E sempre dava sorte de encontrar, em minhas imprudências, as melhores pessoas do mundo.
Oito anos fora de casa, sem um arranhão, mordida de cachorro ou história de ladrão para contar.
O que não impede que minha mãe _sempre mãe_ ainda leve as mãos na cabeça, preocupada.
- Mas, minha filha, você não pode acreditar em todo mundo!
E do fundo desse meu estilo naïf, pra não dizer "abestado" de ser, respondo:
Calma aí, mãe, todo mundo, não.
Todo mundo -> não.
Pois se tem uma raça na qual eu aprendi a nunca confiar foi poeta.
Quero Paulo Maluf me dizendo que é honesto
Alexandre Frota dizendo que sabe ler
e Michael Jackson jurando sua masculinidade
que dependendo do nível de atuação deles
_se fizerem o beicinho tremer e a lágrima cintilar no canto do olho_
eu sou até capaz de acreditar.
Mas Cecília? Florbela? Jorge Luís Borges?
Nunca.
Deve ser, sei lá... cansaço.
Cansaço de ler, desde criança, as poesias do meu pai.
Na qual havia, entre outros personagens imaginários, a filha que eu deveria ser.
Uma menina à qual ele se referia com palavras tão doces...
Com um carinho tão comovente...
Mas um carinho que nunca se transformava em um afago na cabeça.
Em um abraço. Um olhar terno.
Um carinho aprisionado no papel.
Por muito tempo, quis acreditar que esse era o jeito que ele encontrava para gostar de mim.
Até perceber que não.
Eram, apenas, versos dodecassilábicos.
Imune à poesia, segui meu caminho.
Andando sozinha, esquecendo minha bolsa por aí, aceitando carona de caras que nunca havia visto antes.
E sempre sã e salva, com direito _ainda_ a um beijo de bom-dia na ponta no nariz.
"Dormiu bem?"
"Hum-hum. Tive um sonho lindo."
"Foi mesmo?"
O segredo, eu sabia, era só não acreditar em nada que fosse rimado.
Mas a vida não é assim mesmo?
De pegar a gente justamente no ponto em que a gente crê que mais se protege?
Pois foi.
Um belo dia, recebi uma poesia.
E outra. Outra. E mais outra.
Quando vi, lá estava eu acreditando em Drummond, Neruda e Andrade.
Recitando cânticos para a Santíssima Trindade
Disposta eu mesma a tentar meus versinhos
Embora soubesse o quanto eram ruizinhos
E mesmo quando a realidade não era amor
Mas ausência, carência
e dias de calor
eu pedia:
Poesia,
dizei uma só palavra e serei salva.
Mas o poeta ficou mudo.
Achou melhor não dizer nada.
Depois, escreveu coisas tão bonitas sobre o próprio silêncio que eu fiquei, novamente, plena de poesia.

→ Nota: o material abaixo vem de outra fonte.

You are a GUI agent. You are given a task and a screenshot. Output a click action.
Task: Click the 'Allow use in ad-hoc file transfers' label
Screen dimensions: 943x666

E foi preciso que de madrugada,
(nessas rimas bestas da vida:)
eu pra lá de embriagada,
um amigo me sacudisse pelos ombros e brigasse e gritasse comigo que chega, ele não aguentava mais me ver tão ingênua, acreditando em tudo, sofrendo e chorando e ainda acreditando.
Não, na verdade foi preciso mais que um amigo brigando comigo.
Foi preciso que a mesma poesia desfizesse o bem que um dia fez.
Que ele me mandasse outras palavras: ásperas, rudes, agressivas.
Que ele dissesse: "não perca seu tempo comigo".
Para que enfim eu aprendesse no que dá ser naïf, ou ingênua, ou _em bom cearês_ a mais abestada das criaturas.
Um dia, espero, as rimas deixarão de doer.
E voltarão a ser apenas o que sempre foram.
Dodecassílabos.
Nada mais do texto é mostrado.